Comprender a los terroristas
No basta decir que los terroristas son unos hombres aberrantes. Hay que preguntarse por qué hay chavales entregados al terror
En un debate parlamentario sobre terrorismo celebrado a principios de año en París, el primer ministro francés, Manuel Valls, afirmó: “Para estos enemigos que atacan a sus compatriotas, que rompen el contrato que nos une, no puede haber explicación que valga, porque explicar ya es un poco querer disculpar. ¡Nada puede explicar que se mate en terrazas de bares! ¡Nada puede explicar que se mate en una sala de conciertos! ¡Nada puede explicar que se mate a periodistas y policías! ¡Y nada puede explicar que se mate a judíos! ¡Nada podrá explicarlo nunca!”. Poco después, en una entrevista televisada, Valls remachó: “Comprender un proyecto terrorista, nunca: es inaceptable”.
Valls se equivoca. Se trata de un error lingüístico que implica un error moral y otro político: estriba en confundir el verbo comprender con el verbo justificar. “Tout comprendre c’est tout pardonner”, dicen los franceses; nada más falso: comprenderlo todo no es perdonar nada, y comprender el mal –cualquier mal, incluido el del terrorismo– no significa justificarlo, sino, como argumentó Tzvetan Todorov, darse los medios para combatirlo e impedir su regreso. En su último libro, Todorov aduce un nuevo ejemplo de esa vieja afirmación: el libro se titula Insumisos y acaba de traducirlo Galaxia Gutenberg; el ejemplo, tan invocado como poco imitado (y no sólo por los políticos), es el de Nelson Mandela. En 1962 Mandela es un dirigente del Congreso Nacional Africano (CNS), una organización que combate el régimen criminal del apartheid; en verano de ese año es detenido por la policía sudafricana, y al cabo de un tiempo lo condenan a cadena perpetua, acusado de dirigir el brazo armado del CNS. Más o menos una década después, mientras las calles de Soweto hierven de manifestaciones contra una ley que obliga a usar en la escuela el afrikáans –la lengua de los opresores–, Mandela toma una decisión que sorprende a sus compañeros de cautiverio en la penitenciaría de Robben Island: empieza a aprender afrikáans, empieza a leer libros sobre la historia y la cultura de los afrikáneres; también empieza a hablar con sus carceleros, a tratarlos como personas y no como monstruos, a establecer con ellos unos lazos que en algunos casos durarán décadas.

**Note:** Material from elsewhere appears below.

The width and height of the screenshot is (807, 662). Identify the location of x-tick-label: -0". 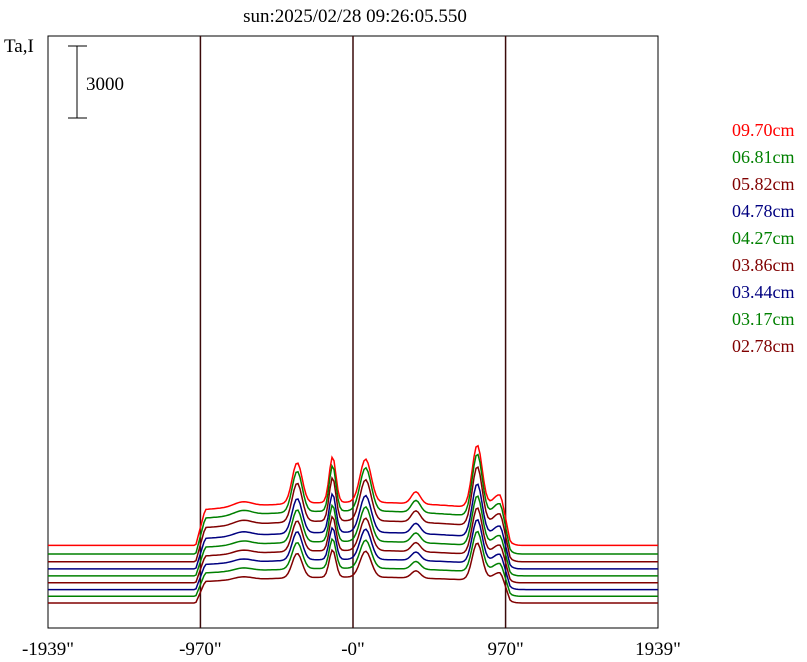
(353, 650).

Así, en secreto, arranca una revolución que llevará a este hombre extraordinario a liquidar sin violencia el apartheid y a convertirse en el primer presidente de una Sudáfrica democrática. Porque Mandela vio como nadie que el odio sólo destruye a quien lo experimenta, y que la única manera de derrotar a los enemigos es empezar por comprenderlos: vio que, si hay una bomba en un lugar cerrado, lo peor que uno puede hacer es dedicarse a gritar y a maldecir a quien la ha puesto; lo que hay que hacer es cogerla, examinarla, descifrar su mecanismo y desactivarlo. Quiero decir que sirve de bien poco, digamos, proclamar la maldad de Hitler, porque hasta los niños saben que Hitler era malo; pero si algún día un genio, un Shakespeare o un Dostoievski, nos permitiese comprenderlo, comprender cómo fue posible que un oligofrénico rodeado de una panda de oligofrénicos consiguiera fascinar al país más cultivado del planeta –y, por cierto, a medio mundo–, habríamos empezado a dotarnos de los instrumentos necesarios para que nada parecido a Hitler volviera a ocurrir. Por eso la gran literatura es tan útil: porque nada como ella nos permite meternos en la piel del enemigo, porque nadie nos sumerge tan a fondo como Shakespeare o Dostoievski en la mente de un asesino o un oligofrénico, y nada nos explica mejor los resortes del odio y la ambición y la envidia y el miedo y el egoísmo y la ira, y por tanto nada nos protege mejor contra ellos.
Así que, a menos que se trate de atizar el miedo y preparar la venganza inútil de los bombardeos, no basta con decir que los terroristas son unos hombres aberrantes; eso ya lo sabemos. Lo que hay que preguntarse es por qué hay chavales entregados al terror, qué hay en sus cabezas, cuáles son las razones y las pasiones y las circunstancias que los llevan a cometer actos espantosos por una causa espantosa; comprenderlas y darse así los medios para desactivarlas. Valls se equivoca: comprender a los terroristas no es casi disculparlos; por lo menos a la larga, es la única forma de acabar con el terror.